4 tips about how to secure root account

The first thing you get when you jump in to any cloud is a root account. This is such a key element that we are also publishing our first post to highlight some policies about how to secure it.

Root Account

The list of what to do with a root account may slightly differ from company to company or among different cloud services providers. However, there is a major rule of thumb, the importance of which you should never underestimate:

" Do not ever use your root account for any daily operation! "

The idea behind this principle can be explained by making an analogy from public key infrastructure (PKI) terminology. Best practices for root certificate authority (Root CA) might reflect what you have to do with your root account.

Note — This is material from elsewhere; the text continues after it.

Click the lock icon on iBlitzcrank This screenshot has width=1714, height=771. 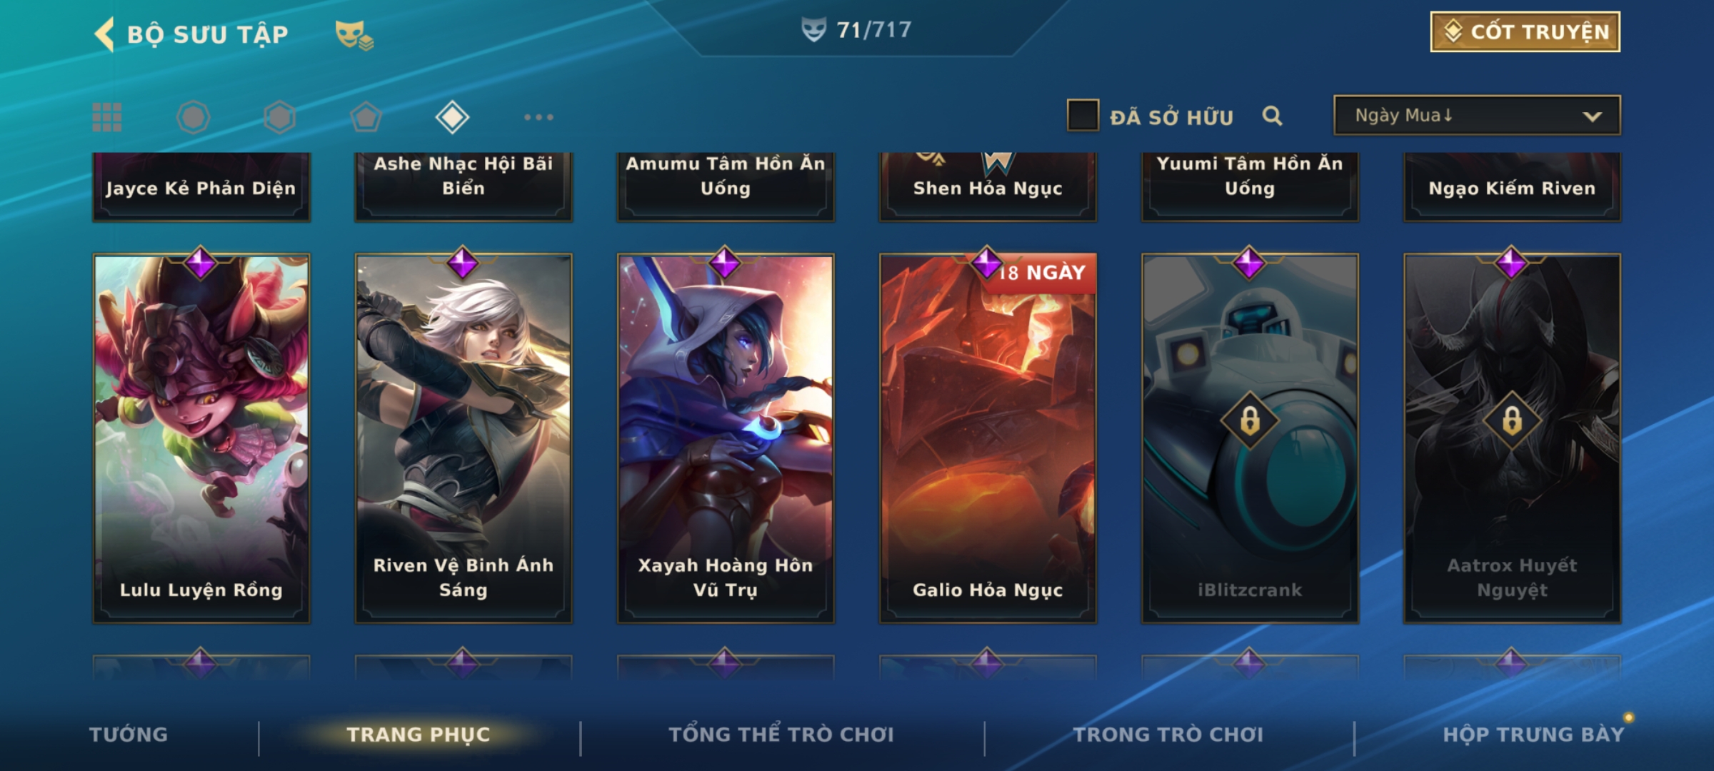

So, here are the simple steps you should walk through once you obtain your root account:

1. Strong Password

According to CIS benchmarks your password has to be at least 14 characters long. On the other hand, it should include a complex combination of alphanumeric and special characters.

2. Enable MFA

You should enable multi-factor authentication not only for your root account, but also for other administrative accounts. A mobile app and/or a vault would make your day.

3. Manage Roles

You should better create groups for admin, billing, and auditing users. And for the purposes of each group you can manage roles to be assigned with the “least privileges” principle.

4. Set Alarms

Harmonizing zero trust philosophy with the event-driven architecture of cloud, you can get notified whenever a root login or a critical administrative action is performed.